Si mon attention n'est pas alors sollicitée par une cause extérieure, le principe pensant immobilisé pour ainsi dire et concentré les voit défiler dans le champ de la conscience, comme des poussières dansant dans un rayon de soleil, et peut à son passage saisir et fixer l'image recherchée.
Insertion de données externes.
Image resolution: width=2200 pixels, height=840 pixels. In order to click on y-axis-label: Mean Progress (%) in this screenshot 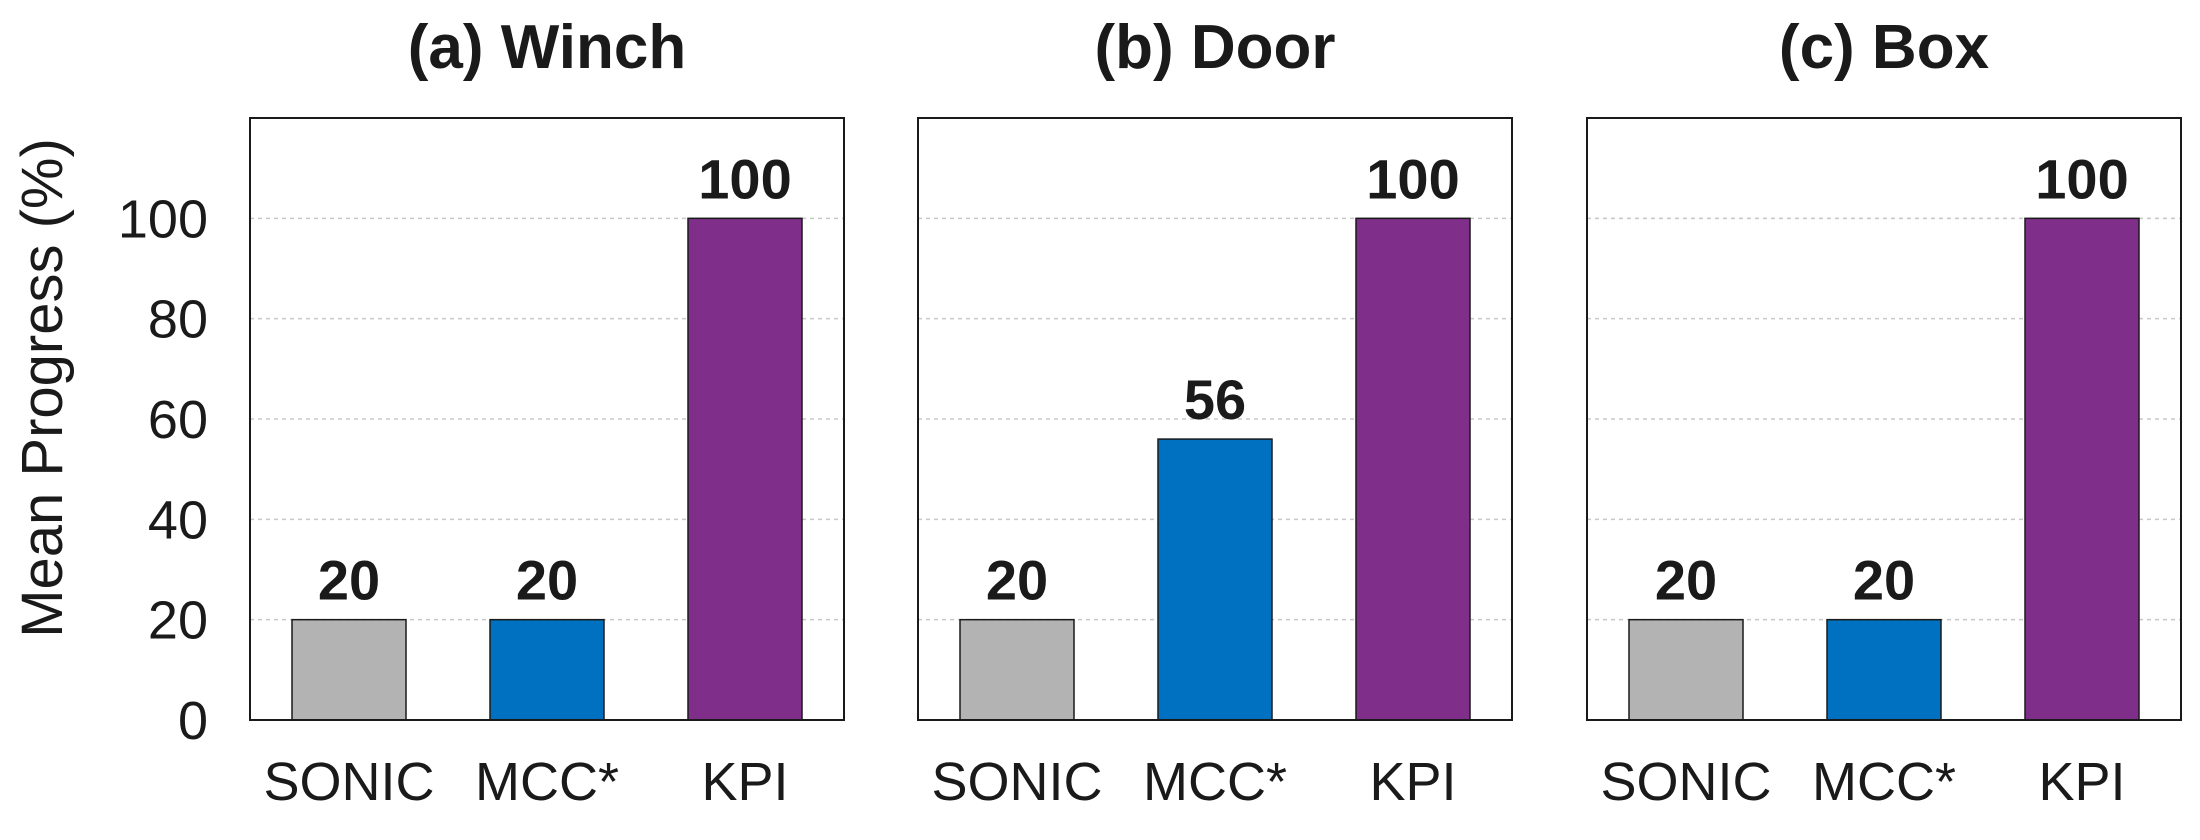, I will do `click(42, 388)`.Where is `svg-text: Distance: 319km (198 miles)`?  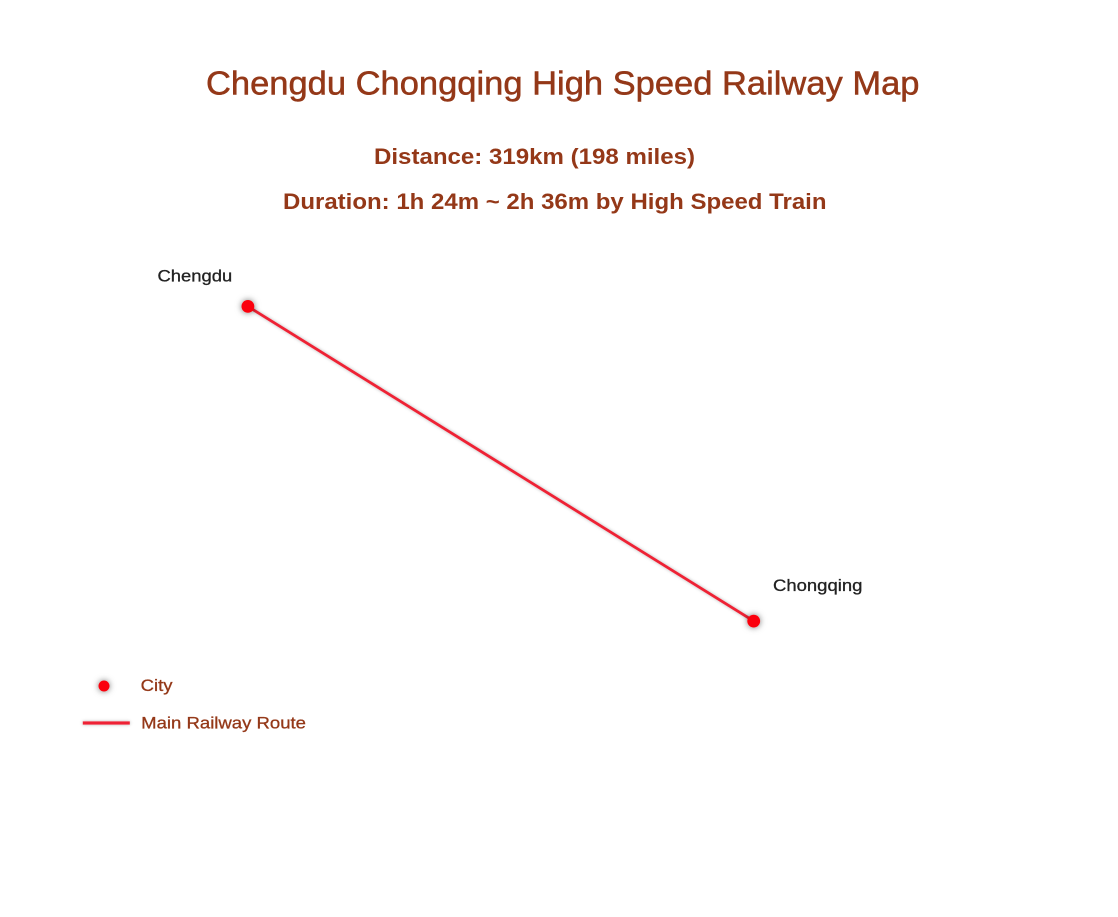 svg-text: Distance: 319km (198 miles) is located at coordinates (534, 156).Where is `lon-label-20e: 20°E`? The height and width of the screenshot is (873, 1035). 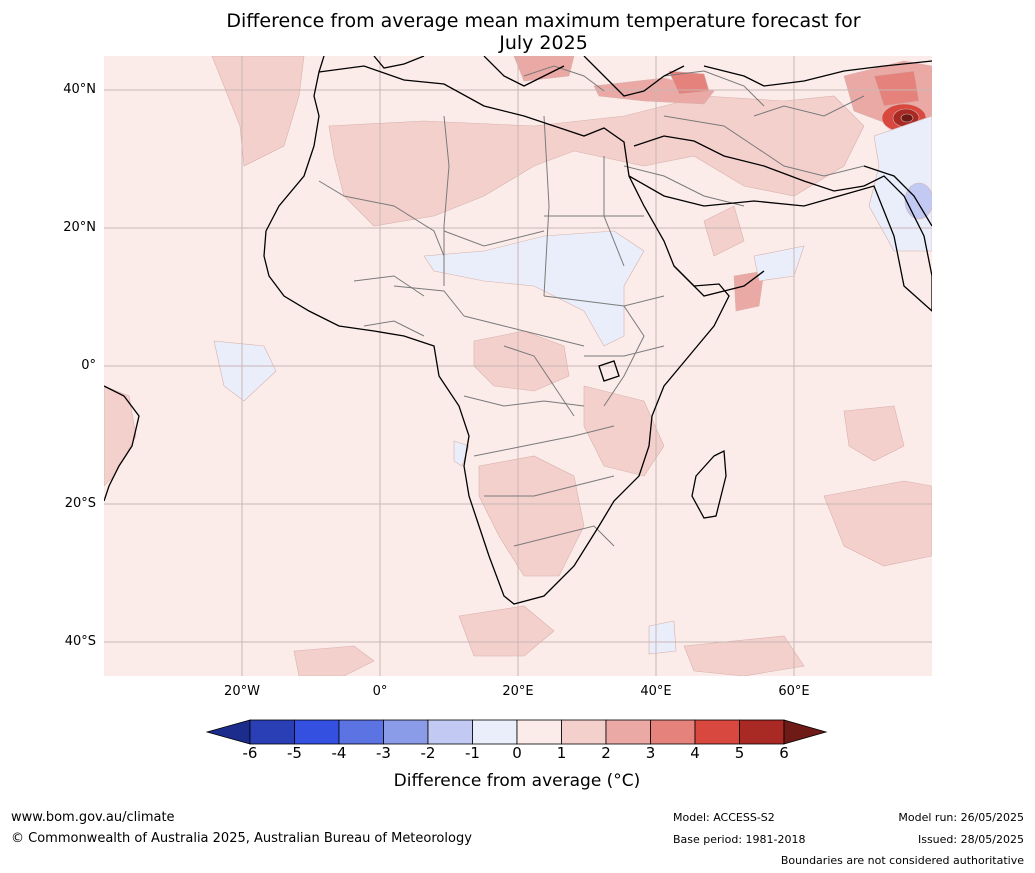 lon-label-20e: 20°E is located at coordinates (518, 692).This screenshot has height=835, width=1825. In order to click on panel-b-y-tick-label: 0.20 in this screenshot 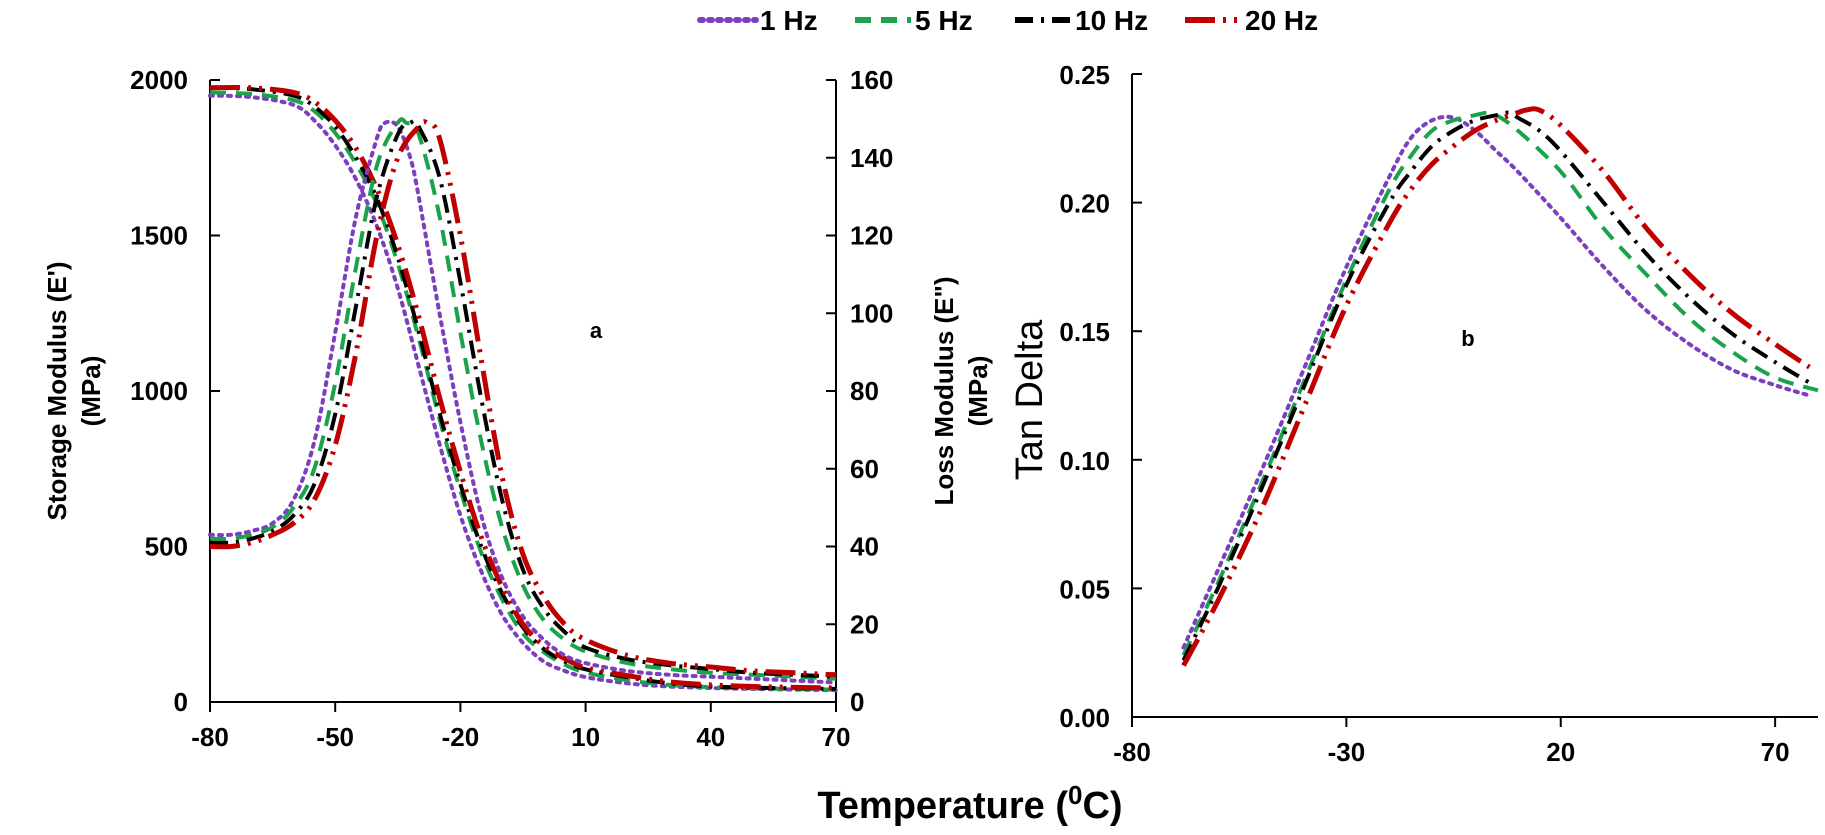, I will do `click(1084, 204)`.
Artificiellement, le même résultat peut être obtenu par l'usage d'excitants comme le café ou le thé qui augmentent la rotation de la sphère mentale (bibliothèque) en mettant à la disposition du bibliothécaire une quantité plus grande de force nerveuse, mais au détriment des plexus. Aussi la première méthode, plus difficile à réaliser avec succès est néanmoins préférable. Nous terminerons sur une remarque comportant de très curieuses conséquences : La mémoire ne remonte pas dans le temps en en inversant les cycles, car aucune scène rappelée n'est perçue dans un ordre inverse de celui où elle s’est déroulée.


(l) Histoire Philosophique du Genre Humain.

(2)Admirons ici la puissance expressive et la justesse rnétaphyique de ce terme usuel, qui désigne à la fois l'action d'imprimer fortement dans la mémoire une impression quelconque et celle d'individualiser par la " frappe " un disque métallique qui deviendra monnaie ou médaille. "

(3) Tout semble se passer comme si la volonté pouvait condenser ou dilater à son gré le plasma imaginatif ; l'image serait donc quelque chose d'essentiellement concret.

(4) Car tout est vivant dans son plan, un concept, une idée, une pensée sont des êtres doués de vie et, dans une certaine mesure, de conscience et d'initiative.

(5) Il faut naturellemeut éviter de poursuivre ici la comparaison de la bibliothèque pour revenir à celle d'un fluide plastique.